Sorry for the long and picture heavy post.

Hi!

So I decided to get some bodywork done on my 330 as a preventative step before any rust set in. The front arches had a little paint bubble and under the rear plate there was damage to the lacquer from water contact.

Front arch










Under rear plate










I got the work done at a place recommended to me by the local Indy, initially it looked like a great job.

I subsequently got the car detailed with gtechniq C1 & Exo:










However after closer inspection of the paintwork I noticed a few problems:

No lacquer or paint under arch










Paint line on the rear

&

Cracked paintwork under plate










So I took the car back to the bodyshop and asked him to redo the arch and the rear. He obliged because it was a poor example of his work. He was well aware of the coating and said he knew how to deal with it. However on saturday I was washing it and this happened:










It came off soon after drying, not when I was applying water or a wash mitt.

My question is how should I proceed? How would you remove the gtechniq coating?

I've posted in the gtechniq forum too but wanted to explain in more detail here!

Thanks for reading 

Sent from my ONEPLUS A3003 using Tapatalk


----------



## Rustymage (Sep 18, 2016)

If anyone has a good shop they'd recommend in the Wisbech area if be grateful too  

Sent from my ONEPLUS A3003 using Tapatalk


----------



## JCoxy (Dec 21, 2011)

Hi there. I noticed you said Wisbech, I work at a main family nissan dealer in Wisbech and live towards Lynn. Where is this bodyshop you had the work done? Looks like little preparation hence all the clear peeling off.


----------



## Rustymage (Sep 18, 2016)

JCoxy said:


> Hi there. I noticed you said Wisbech, I work at a main family nissan dealer in Wisbech and live towards Lynn. Where is this bodyshop you had the work done? Looks like little preparation hence all the clear peeling off.


I'd hate to say right now as the chap is still willing to fix. I agree about prep.

If it goes t1ts up I'll let you know to avoid you any problems if you are using him.

Thanks 

Sent from my ONEPLUS A3003 using Tapatalk


----------



## Sicskate (Oct 3, 2012)

How long was the paint left before the coating was added??


----------



## Rustymage (Sep 18, 2016)

The original paintwork was fixed, it was then a month before the coating was applied. Then a month later the re-work painting was done, then it peeled.

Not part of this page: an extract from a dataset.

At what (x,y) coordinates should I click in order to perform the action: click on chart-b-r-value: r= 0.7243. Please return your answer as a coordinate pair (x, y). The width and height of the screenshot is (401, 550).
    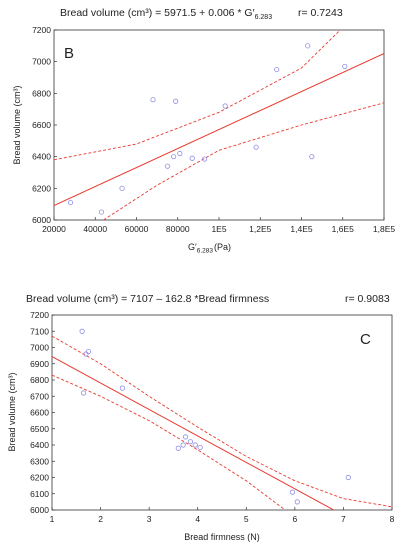
    Looking at the image, I should click on (320, 13).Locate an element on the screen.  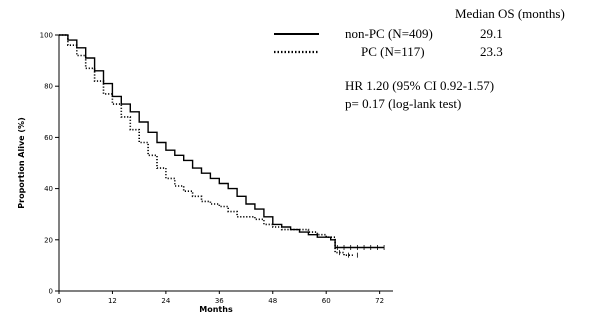
x-tick-label: 0 is located at coordinates (59, 301).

Sent from my ONEPLUS A3003 using Tapatalk


----------



## Rustymage (Sep 18, 2016)

Update:

I decided to get a refund and got 77% of my money back.

Took it to another garage and spent 55% of the returned money to get it rectified.

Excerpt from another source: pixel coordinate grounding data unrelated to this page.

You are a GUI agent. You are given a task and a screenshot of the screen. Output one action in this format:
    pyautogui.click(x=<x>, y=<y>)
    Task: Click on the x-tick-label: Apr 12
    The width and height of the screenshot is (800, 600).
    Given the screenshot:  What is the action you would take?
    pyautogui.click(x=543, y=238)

When the new guy started to clean up the lacquer he said the paintwork from the first guy blew off back down to the original BMW paintwork.

Really pleased with the work.

Anthony



Sent from my ONEPLUS A3003 using Tapatalk


----------



## Rustymage (Sep 18, 2016)

JCoxy said:


> Hi there. I noticed you said Wisbech, I work at a main family nissan dealer in Wisbech and live towards Lynn. Where is this bodyshop you had the work done? Looks like little preparation hence all the clear peeling off.


It was Gull Customs that screwed the work up.

Nice guy, poor work.

I know a few busineses that now avoid him.

Anthony

Sent from my ONEPLUS A3003 using Tapatalk


----------



## JCoxy (Dec 21, 2011)

Had a quick google, yes I'm aware of that area, a guy I know has his own business just up the road and does a good job, 

It's hit and miss unfortunately with things like this, glad you got it sorted


----------



## Rustymage (Sep 18, 2016)

JCoxy said:


> Had a quick google, yes I'm aware of that area, a guy I know has his own business just up the road and does a good job,
> 
> It's hit and miss unfortunately with things like this, glad you got it sorted


Is that guy Steve?

Used him to sort the work out 

Sent from my ONEPLUS A3003 using Tapatalk


----------



## JCoxy (Dec 21, 2011)

Nah Flatline, he's near where you said when I looked on google, Funnily enough he got me into bodywork and used to work where I work now


----------